Fragile, Perfect, Fussy, Beautiful Little Humans: A Summer of New Cribs for Newborns
Thursday Oct 22nd, 2015
By: Sarah Cedonis, Baltimore Corps Fellow
When the deputy director of Maternal and Child Health stopped by my desk and asked if I had any interest in helping deliver cribs to new mothers, I thought I’d get the chance to better understand one of the city health department’s most vibrant programs, B’More for Healthy Babies. I didn’t realize, at the time, that I would also get the chance to better understand some of the city’s most vibrant people: its new mothers and their babies.
Through a partnership between Baltimore City Health Department and Health Care Access Maryland, the B’More for Healthy Babies Safe Sleep campaign aims to make sure that every baby in Baltimore is sleeping safely. Safe sleep means, as per the “ABCs” taught in hospitals citywide: Alone, on his or her Back, and in a Crib.

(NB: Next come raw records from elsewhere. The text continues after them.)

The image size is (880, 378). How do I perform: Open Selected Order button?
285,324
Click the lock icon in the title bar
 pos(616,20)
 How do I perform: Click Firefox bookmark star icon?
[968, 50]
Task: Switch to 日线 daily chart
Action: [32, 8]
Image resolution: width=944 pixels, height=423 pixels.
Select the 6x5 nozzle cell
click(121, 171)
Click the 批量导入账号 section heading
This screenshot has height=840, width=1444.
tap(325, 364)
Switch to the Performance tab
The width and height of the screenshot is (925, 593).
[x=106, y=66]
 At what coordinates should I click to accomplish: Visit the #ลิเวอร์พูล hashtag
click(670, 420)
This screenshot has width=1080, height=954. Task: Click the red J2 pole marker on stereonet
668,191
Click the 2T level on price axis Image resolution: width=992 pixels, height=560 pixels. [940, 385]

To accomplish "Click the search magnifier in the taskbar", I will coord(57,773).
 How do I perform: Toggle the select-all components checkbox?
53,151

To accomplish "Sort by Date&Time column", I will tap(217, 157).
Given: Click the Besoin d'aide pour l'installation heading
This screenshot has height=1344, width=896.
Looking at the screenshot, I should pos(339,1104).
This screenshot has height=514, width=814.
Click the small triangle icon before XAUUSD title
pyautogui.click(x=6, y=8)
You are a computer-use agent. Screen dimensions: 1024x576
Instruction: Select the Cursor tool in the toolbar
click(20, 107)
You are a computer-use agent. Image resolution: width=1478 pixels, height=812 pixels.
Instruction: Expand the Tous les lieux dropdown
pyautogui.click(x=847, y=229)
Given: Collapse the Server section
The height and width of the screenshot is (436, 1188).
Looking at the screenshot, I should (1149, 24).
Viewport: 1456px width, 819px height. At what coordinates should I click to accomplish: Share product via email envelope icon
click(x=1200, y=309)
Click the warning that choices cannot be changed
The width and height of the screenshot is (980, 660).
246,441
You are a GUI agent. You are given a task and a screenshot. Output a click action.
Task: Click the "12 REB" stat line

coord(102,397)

It is with this “C” that BCHD and HCAM intervene: for any mom leaving the hospital who reports she does not have a crib at home for her baby to sleep in, HCAM and BCHD offer to provide one. This is where I, personally, happily, stepped in.
Over the course of the summer (late June through early September) I had the pleasure of meeting nearly 50 mothers across the city. These moms came from all different walks of life, and from just about every neighborhood. Some spoke different languages; some were very young and some much older. Some were having their first child, others their fifth. Some were working full time jobs, some were at home, some were in school. Some had furniture. Some did not. Some had full cabinets and pantries. Some did not. Some had partners or parents to help them out. Some did not.
What everyone had though, amid all these differences, was just the same: each mom had a new baby. Each mom had a new baby that she loved.
In the oft-divided city we live in, it is all together too easy to focus on what we do not have in common. Living in Federal Hill seems so different than Cherry Hill; Morrell Park immensely different than Roland Park. Living in housing projects, we think, must be so different than living in our own house, or living off food stamps altogether different than shopping at Whole Foods. We are a city of neighborhoods, certainly, but neighborhoods that we assume are each so very different, because of who lives there, and how they live.
What I had the privilege to witness as I tread all different doorsteps across Baltimore, was that we have so much more in common, from our very start, than we realize. At our start, at our beginnings, we are fragile, perfect, fussy, beautiful little humans, thrust by chance into our place and space in the city. We all at our start had to rely, wholly and entirely, on the loving hands of someone else.
It seems like an important time in Baltimore to remember this, to carefully consider how much we need look after and provide for one another, and for our most vulnerable, be it babies, or those experiencing homelessness, be it substance abusers, or the elderly, be it school children or citizens returning from incarceration. One of the Health Department’s main priorities right now is “care for the city’s most vulnerable,” and programs like B’More for Healthy Babies are among many making steadfast and continued effort to provide this critical care.
Though I saw 50 very different mothers in my crib-toting-travels, I saw 50 babies all more or less the same: being held proudly, gently, joyfully, and above all, lovingly, by their moms. It is important—essential, even—to take note of these mothers, of the tenderness in their eyes as they lay babies into sturdy new cribs. We hope to give their babies something secure, a safe place to sleep, but ultimately, we must be thinking of how to build around them a city, full of different people and neighborhoods, that is a safe and secure place to grow up.